◆ **What is expected**
Give the entries again, exactly as they stand.
***
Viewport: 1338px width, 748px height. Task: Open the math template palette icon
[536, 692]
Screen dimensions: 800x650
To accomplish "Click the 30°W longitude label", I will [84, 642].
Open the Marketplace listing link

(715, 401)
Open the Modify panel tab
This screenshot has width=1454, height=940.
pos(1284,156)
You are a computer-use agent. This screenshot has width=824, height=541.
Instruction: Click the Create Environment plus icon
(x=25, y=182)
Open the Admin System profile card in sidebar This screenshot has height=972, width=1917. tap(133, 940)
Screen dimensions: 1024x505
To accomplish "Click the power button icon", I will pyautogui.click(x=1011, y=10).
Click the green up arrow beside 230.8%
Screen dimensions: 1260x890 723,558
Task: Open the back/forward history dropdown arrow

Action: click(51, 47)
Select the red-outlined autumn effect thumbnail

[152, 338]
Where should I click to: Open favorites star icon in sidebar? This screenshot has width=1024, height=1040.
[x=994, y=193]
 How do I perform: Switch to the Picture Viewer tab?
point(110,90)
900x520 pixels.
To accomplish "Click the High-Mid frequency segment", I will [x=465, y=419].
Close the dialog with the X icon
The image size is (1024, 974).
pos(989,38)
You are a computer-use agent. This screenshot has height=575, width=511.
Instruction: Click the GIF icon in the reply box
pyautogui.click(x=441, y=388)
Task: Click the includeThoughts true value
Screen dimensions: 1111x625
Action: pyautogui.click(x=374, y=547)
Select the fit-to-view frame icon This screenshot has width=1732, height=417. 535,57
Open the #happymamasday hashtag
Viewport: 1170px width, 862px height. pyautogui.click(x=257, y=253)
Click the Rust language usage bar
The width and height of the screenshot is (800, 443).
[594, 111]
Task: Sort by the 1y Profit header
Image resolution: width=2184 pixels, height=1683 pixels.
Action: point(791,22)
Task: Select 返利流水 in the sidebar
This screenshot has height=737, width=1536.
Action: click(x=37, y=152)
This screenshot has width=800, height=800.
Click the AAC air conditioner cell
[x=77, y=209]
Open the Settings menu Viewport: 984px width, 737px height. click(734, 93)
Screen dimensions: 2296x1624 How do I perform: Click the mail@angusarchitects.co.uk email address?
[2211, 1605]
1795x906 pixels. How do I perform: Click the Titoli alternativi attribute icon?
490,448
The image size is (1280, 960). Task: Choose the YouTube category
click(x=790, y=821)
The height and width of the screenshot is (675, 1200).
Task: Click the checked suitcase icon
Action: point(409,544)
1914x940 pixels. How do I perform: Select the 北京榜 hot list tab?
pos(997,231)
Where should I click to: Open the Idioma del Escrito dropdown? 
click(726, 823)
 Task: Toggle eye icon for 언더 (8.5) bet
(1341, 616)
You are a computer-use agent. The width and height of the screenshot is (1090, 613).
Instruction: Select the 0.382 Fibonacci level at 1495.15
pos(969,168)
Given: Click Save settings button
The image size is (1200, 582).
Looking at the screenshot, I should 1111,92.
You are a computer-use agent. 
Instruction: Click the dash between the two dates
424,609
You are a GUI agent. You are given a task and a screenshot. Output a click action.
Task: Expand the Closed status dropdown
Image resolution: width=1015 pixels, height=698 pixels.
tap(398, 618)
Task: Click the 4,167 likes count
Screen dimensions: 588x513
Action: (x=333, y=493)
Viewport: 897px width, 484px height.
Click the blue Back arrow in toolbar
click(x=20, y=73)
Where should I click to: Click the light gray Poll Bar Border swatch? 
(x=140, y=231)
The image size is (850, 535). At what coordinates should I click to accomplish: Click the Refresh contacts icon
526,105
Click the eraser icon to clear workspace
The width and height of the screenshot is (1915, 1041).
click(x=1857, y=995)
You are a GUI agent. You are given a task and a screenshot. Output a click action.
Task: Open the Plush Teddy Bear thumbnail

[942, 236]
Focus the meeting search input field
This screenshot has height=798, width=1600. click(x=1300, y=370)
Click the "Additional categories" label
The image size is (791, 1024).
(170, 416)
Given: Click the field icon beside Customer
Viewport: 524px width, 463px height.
***
◆ **Reply to the task**
Viewport: 1338px width, 748px height. Task: Open the math template palette icon
[536, 692]
Screen dimensions: 800x650
To accomplish "Click the 30°W longitude label", I will [84, 642].
Open the Marketplace listing link

(715, 401)
Open the Modify panel tab
This screenshot has width=1454, height=940.
pos(1284,156)
You are a computer-use agent. This screenshot has width=824, height=541.
Instruction: Click the Create Environment plus icon
(x=25, y=182)
Open the Admin System profile card in sidebar This screenshot has height=972, width=1917. tap(133, 940)
Screen dimensions: 1024x505
To accomplish "Click the power button icon", I will pyautogui.click(x=1011, y=10).
Click the green up arrow beside 230.8%
Screen dimensions: 1260x890 723,558
Task: Open the back/forward history dropdown arrow

Action: click(51, 47)
Select the red-outlined autumn effect thumbnail

[152, 338]
Where should I click to: Open favorites star icon in sidebar? This screenshot has width=1024, height=1040.
[x=994, y=193]
 How do I perform: Switch to the Picture Viewer tab?
point(110,90)
900x520 pixels.
To accomplish "Click the High-Mid frequency segment", I will [x=465, y=419].
Close the dialog with the X icon
The image size is (1024, 974).
pos(989,38)
You are a computer-use agent. This screenshot has height=575, width=511.
Instruction: Click the GIF icon in the reply box
pyautogui.click(x=441, y=388)
Task: Click the includeThoughts true value
Screen dimensions: 1111x625
Action: pyautogui.click(x=374, y=547)
Select the fit-to-view frame icon This screenshot has width=1732, height=417. 535,57
Open the #happymamasday hashtag
Viewport: 1170px width, 862px height. pyautogui.click(x=257, y=253)
Click the Rust language usage bar
The width and height of the screenshot is (800, 443).
[594, 111]
Task: Sort by the 1y Profit header
Image resolution: width=2184 pixels, height=1683 pixels.
Action: point(791,22)
Task: Select 返利流水 in the sidebar
This screenshot has height=737, width=1536.
Action: click(x=37, y=152)
This screenshot has width=800, height=800.
Click the AAC air conditioner cell
[x=77, y=209]
Open the Settings menu Viewport: 984px width, 737px height. click(734, 93)
Screen dimensions: 2296x1624 How do I perform: Click the mail@angusarchitects.co.uk email address?
[2211, 1605]
1795x906 pixels. How do I perform: Click the Titoli alternativi attribute icon?
490,448
The image size is (1280, 960). Task: Choose the YouTube category
click(x=790, y=821)
The height and width of the screenshot is (675, 1200).
Task: Click the checked suitcase icon
Action: point(409,544)
1914x940 pixels. How do I perform: Select the 北京榜 hot list tab?
pos(997,231)
Where should I click to: Open the Idioma del Escrito dropdown? 
click(726, 823)
 Task: Toggle eye icon for 언더 (8.5) bet
(1341, 616)
You are a computer-use agent. The width and height of the screenshot is (1090, 613).
Instruction: Select the 0.382 Fibonacci level at 1495.15
pos(969,168)
Given: Click Save settings button
The image size is (1200, 582).
Looking at the screenshot, I should 1111,92.
You are a computer-use agent. 
Instruction: Click the dash between the two dates
424,609
You are a GUI agent. You are given a task and a screenshot. Output a click action.
Task: Expand the Closed status dropdown
Image resolution: width=1015 pixels, height=698 pixels.
tap(398, 618)
Task: Click the 4,167 likes count
Screen dimensions: 588x513
Action: (x=333, y=493)
Viewport: 897px width, 484px height.
Click the blue Back arrow in toolbar
click(x=20, y=73)
Where should I click to: Click the light gray Poll Bar Border swatch? 
(x=140, y=231)
The image size is (850, 535). At what coordinates should I click to accomplish: Click the Refresh contacts icon
526,105
Click the eraser icon to clear workspace
The width and height of the screenshot is (1915, 1041).
click(x=1857, y=995)
You are a GUI agent. You are given a task and a screenshot. Output a click action.
Task: Open the Plush Teddy Bear thumbnail

[942, 236]
Focus the meeting search input field
This screenshot has height=798, width=1600. click(x=1300, y=370)
Click the "Additional categories" label
The image size is (791, 1024).
(170, 416)
Given: Click the field icon beside Customer
Viewport: 524px width, 463px height.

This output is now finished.